GATTOPARDISMO di Giancarlo Dadda

 



“Quisquilie, pinzillacchere”: era un famoso intercalare di Totò. Lo si può applicare, alla seconda circolare del Dap sulla partecipazione delle comunità esterne alla vita dei carcerati negli istituti non di alta sicurezza e simili. Cambia, meglio, si precisa che, il termine “autorizzazione” viene sostituito con “nulla-osta” e che “congruo”, riferito al periodo per l’invio delle richieste, deve essere di non oltre 7 giorni prima di qualsiasi evento e che la risposta deve essere data dall’amministrazione entro 2 giorni. Autorizzazione e nulla-osta su tutti i vocabolari sono indicati come sinonimi, semmai la seconda locuzione risulta un po’più burocratica. Importante, positivamente, invece l’indicazione di 7 giorni come termine ultimo per la presentazione delle varie iniziative. Meglio ancora la precisazione della scadenza di 2 giorni per la risposta da parte del Dap. Ma la sostanza, grave, rimane: tutte le richieste dovranno essere inviate non più al PRAP, Provveditorato regionale dell’amministrazione penitenziaria, ma al Dap, esattamente come è stato scritto nella prima circolare dell’ottobre di quest’anno. Quindi tutto rimane centralizzato a Roma. Ma per il dipartimento si tratta solo di “un differente indirizzo di posta elettronica”. È ovvio immaginare che il “centro” verrà subissato di richieste e difficilmente potrà dare il suo parere in 2 giorni (altrimenti?
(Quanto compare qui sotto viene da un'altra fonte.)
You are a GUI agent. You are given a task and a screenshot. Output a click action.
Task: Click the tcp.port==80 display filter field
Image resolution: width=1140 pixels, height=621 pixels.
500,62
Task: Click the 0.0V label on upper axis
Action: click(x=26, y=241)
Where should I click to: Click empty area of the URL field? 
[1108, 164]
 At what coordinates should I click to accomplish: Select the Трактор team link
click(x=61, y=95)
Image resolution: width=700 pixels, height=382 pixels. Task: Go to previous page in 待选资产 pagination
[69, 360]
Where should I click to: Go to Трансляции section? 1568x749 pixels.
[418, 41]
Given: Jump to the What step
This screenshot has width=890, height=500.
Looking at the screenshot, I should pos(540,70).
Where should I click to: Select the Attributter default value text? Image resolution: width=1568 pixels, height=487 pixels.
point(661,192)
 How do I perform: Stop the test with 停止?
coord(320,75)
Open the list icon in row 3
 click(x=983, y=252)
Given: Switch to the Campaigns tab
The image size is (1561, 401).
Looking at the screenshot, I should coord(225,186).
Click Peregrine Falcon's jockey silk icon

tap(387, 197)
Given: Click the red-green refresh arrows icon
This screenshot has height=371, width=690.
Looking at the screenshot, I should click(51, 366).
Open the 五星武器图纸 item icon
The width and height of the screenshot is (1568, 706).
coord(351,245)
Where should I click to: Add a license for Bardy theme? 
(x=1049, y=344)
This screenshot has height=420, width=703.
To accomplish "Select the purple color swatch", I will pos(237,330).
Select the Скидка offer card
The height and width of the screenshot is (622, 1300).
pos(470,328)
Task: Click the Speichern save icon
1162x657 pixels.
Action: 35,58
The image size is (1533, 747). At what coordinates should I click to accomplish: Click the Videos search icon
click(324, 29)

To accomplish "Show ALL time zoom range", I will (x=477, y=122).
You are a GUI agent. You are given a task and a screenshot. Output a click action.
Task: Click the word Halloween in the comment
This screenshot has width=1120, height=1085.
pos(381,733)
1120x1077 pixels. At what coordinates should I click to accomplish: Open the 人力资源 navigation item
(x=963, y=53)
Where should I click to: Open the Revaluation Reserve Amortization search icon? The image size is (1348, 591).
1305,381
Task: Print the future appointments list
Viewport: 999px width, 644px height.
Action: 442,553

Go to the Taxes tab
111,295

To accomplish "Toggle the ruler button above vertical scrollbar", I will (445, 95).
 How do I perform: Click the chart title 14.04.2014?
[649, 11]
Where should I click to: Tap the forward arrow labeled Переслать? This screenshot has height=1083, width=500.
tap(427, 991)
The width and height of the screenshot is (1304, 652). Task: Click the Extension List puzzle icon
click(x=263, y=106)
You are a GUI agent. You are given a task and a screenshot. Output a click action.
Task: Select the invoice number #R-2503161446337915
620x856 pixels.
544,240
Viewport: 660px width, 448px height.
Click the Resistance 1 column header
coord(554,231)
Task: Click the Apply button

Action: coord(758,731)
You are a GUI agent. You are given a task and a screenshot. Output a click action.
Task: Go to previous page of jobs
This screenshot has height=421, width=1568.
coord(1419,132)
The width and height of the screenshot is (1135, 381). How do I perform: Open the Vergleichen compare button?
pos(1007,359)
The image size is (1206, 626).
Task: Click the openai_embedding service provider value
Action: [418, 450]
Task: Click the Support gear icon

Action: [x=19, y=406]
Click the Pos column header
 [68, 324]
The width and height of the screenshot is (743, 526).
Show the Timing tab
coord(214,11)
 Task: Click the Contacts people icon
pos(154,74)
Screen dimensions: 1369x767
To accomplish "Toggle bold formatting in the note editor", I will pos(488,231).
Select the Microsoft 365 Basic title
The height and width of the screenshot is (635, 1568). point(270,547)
Non è specificato), visti gli elementi informativi richiesti: data, spazi, durata dell’iniziativa, numero dei detenuti coinvolti (specificando circuiti di appartenenza), eventuali ospiti esterni e il parere della direzione e dell’area educativa. Ma il diavolo sta nei dettagli. Il paragrafo 4 della seconda circolare ribadisce, parola per parola, quello della prima. L’organizzazione e la gestione degli eventi deve rimanere sempre in capo alle direzioni delle carceri “evitando” che la loro programmazione e le scelte siano esternalizzate. Un lavoro, di immaginazione, proposta e organizzazione, immane per le direzioni e le aree educative ridotte all’osso, e anche meno. La conseguenza sarà inevitabilmente la riduzione delle iniziative e della loro qualità.